(EXERCISE DESCRIPTION): What the task needs is every record repeated exactly, nothing more.

[Dataset entries]
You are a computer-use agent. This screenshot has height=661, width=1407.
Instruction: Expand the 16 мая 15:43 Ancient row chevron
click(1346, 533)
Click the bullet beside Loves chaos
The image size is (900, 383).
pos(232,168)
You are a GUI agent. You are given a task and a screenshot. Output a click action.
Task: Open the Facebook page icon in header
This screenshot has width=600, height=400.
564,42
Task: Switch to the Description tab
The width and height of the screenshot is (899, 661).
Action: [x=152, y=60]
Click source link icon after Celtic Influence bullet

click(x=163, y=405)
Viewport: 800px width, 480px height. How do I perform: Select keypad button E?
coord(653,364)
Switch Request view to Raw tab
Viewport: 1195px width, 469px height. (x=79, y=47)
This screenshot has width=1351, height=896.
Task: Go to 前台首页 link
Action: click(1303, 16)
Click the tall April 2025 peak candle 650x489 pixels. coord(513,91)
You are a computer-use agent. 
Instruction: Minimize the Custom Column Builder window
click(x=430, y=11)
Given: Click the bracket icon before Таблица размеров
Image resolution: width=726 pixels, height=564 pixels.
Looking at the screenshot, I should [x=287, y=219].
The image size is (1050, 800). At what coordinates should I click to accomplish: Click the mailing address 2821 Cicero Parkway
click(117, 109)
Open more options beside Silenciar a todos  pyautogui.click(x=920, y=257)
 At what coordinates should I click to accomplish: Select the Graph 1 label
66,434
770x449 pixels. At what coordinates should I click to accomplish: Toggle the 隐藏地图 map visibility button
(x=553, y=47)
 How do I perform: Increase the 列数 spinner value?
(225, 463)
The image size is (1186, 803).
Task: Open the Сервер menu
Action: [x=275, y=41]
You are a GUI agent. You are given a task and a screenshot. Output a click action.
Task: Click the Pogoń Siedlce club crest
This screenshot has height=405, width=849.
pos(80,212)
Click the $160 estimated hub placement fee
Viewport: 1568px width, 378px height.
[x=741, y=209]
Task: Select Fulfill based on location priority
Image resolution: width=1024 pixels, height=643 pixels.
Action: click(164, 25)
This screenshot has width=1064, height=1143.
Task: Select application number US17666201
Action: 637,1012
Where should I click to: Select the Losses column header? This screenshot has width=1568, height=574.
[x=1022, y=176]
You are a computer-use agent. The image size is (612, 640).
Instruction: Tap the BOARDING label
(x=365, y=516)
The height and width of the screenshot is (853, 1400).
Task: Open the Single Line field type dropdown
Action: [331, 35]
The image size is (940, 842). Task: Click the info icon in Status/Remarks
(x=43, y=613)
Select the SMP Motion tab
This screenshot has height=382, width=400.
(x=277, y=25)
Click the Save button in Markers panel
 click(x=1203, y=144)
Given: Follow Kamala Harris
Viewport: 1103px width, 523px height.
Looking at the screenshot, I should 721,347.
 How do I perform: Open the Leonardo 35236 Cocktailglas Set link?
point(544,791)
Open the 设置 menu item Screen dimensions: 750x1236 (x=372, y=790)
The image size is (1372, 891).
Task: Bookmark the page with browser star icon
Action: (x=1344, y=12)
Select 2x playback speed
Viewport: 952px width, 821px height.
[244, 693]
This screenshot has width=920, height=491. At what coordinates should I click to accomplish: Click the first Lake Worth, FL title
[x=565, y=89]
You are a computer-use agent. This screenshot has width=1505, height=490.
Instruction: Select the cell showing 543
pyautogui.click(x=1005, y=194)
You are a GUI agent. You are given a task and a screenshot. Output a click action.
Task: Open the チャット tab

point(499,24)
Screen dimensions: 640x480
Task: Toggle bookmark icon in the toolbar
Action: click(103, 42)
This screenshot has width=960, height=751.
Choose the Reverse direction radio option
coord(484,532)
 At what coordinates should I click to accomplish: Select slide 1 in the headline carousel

(TASK RESPONSE):
You are a computer-use agent. This screenshot has height=661, width=1407.
Instruction: Expand the 16 мая 15:43 Ancient row chevron
click(1346, 533)
Click the bullet beside Loves chaos
The image size is (900, 383).
pos(232,168)
You are a GUI agent. You are given a task and a screenshot. Output a click action.
Task: Open the Facebook page icon in header
This screenshot has width=600, height=400.
564,42
Task: Switch to the Description tab
The width and height of the screenshot is (899, 661).
Action: [x=152, y=60]
Click source link icon after Celtic Influence bullet

click(x=163, y=405)
Viewport: 800px width, 480px height. How do I perform: Select keypad button E?
coord(653,364)
Switch Request view to Raw tab
Viewport: 1195px width, 469px height. (x=79, y=47)
This screenshot has width=1351, height=896.
Task: Go to 前台首页 link
Action: click(1303, 16)
Click the tall April 2025 peak candle 650x489 pixels. coord(513,91)
You are a computer-use agent. 
Instruction: Minimize the Custom Column Builder window
click(x=430, y=11)
Given: Click the bracket icon before Таблица размеров
Image resolution: width=726 pixels, height=564 pixels.
Looking at the screenshot, I should [x=287, y=219].
The image size is (1050, 800). At what coordinates should I click to accomplish: Click the mailing address 2821 Cicero Parkway
click(117, 109)
Open more options beside Silenciar a todos  pyautogui.click(x=920, y=257)
 At what coordinates should I click to accomplish: Select the Graph 1 label
66,434
770x449 pixels. At what coordinates should I click to accomplish: Toggle the 隐藏地图 map visibility button
(x=553, y=47)
 How do I perform: Increase the 列数 spinner value?
(225, 463)
The image size is (1186, 803).
Task: Open the Сервер menu
Action: [x=275, y=41]
You are a GUI agent. You are given a task and a screenshot. Output a click action.
Task: Click the Pogoń Siedlce club crest
This screenshot has height=405, width=849.
pos(80,212)
Click the $160 estimated hub placement fee
Viewport: 1568px width, 378px height.
[x=741, y=209]
Task: Select Fulfill based on location priority
Image resolution: width=1024 pixels, height=643 pixels.
Action: click(164, 25)
This screenshot has width=1064, height=1143.
Task: Select application number US17666201
Action: 637,1012
Where should I click to: Select the Losses column header? This screenshot has width=1568, height=574.
[x=1022, y=176]
You are a computer-use agent. The image size is (612, 640).
Instruction: Tap the BOARDING label
(x=365, y=516)
The height and width of the screenshot is (853, 1400).
Task: Open the Single Line field type dropdown
Action: [331, 35]
The image size is (940, 842). Task: Click the info icon in Status/Remarks
(x=43, y=613)
Select the SMP Motion tab
This screenshot has height=382, width=400.
(x=277, y=25)
Click the Save button in Markers panel
 click(x=1203, y=144)
Given: Follow Kamala Harris
Viewport: 1103px width, 523px height.
Looking at the screenshot, I should 721,347.
 How do I perform: Open the Leonardo 35236 Cocktailglas Set link?
point(544,791)
Open the 设置 menu item Screen dimensions: 750x1236 (x=372, y=790)
The image size is (1372, 891).
Task: Bookmark the page with browser star icon
Action: (x=1344, y=12)
Select 2x playback speed
Viewport: 952px width, 821px height.
[244, 693]
This screenshot has width=920, height=491. At what coordinates should I click to accomplish: Click the first Lake Worth, FL title
[x=565, y=89]
You are a computer-use agent. This screenshot has width=1505, height=490.
Instruction: Select the cell showing 543
pyautogui.click(x=1005, y=194)
You are a GUI agent. You are given a task and a screenshot. Output a click action.
Task: Open the チャット tab

point(499,24)
Screen dimensions: 640x480
Task: Toggle bookmark icon in the toolbar
Action: click(103, 42)
This screenshot has width=960, height=751.
Choose the Reverse direction radio option
coord(484,532)
 At what coordinates should I click to accomplish: Select slide 1 in the headline carousel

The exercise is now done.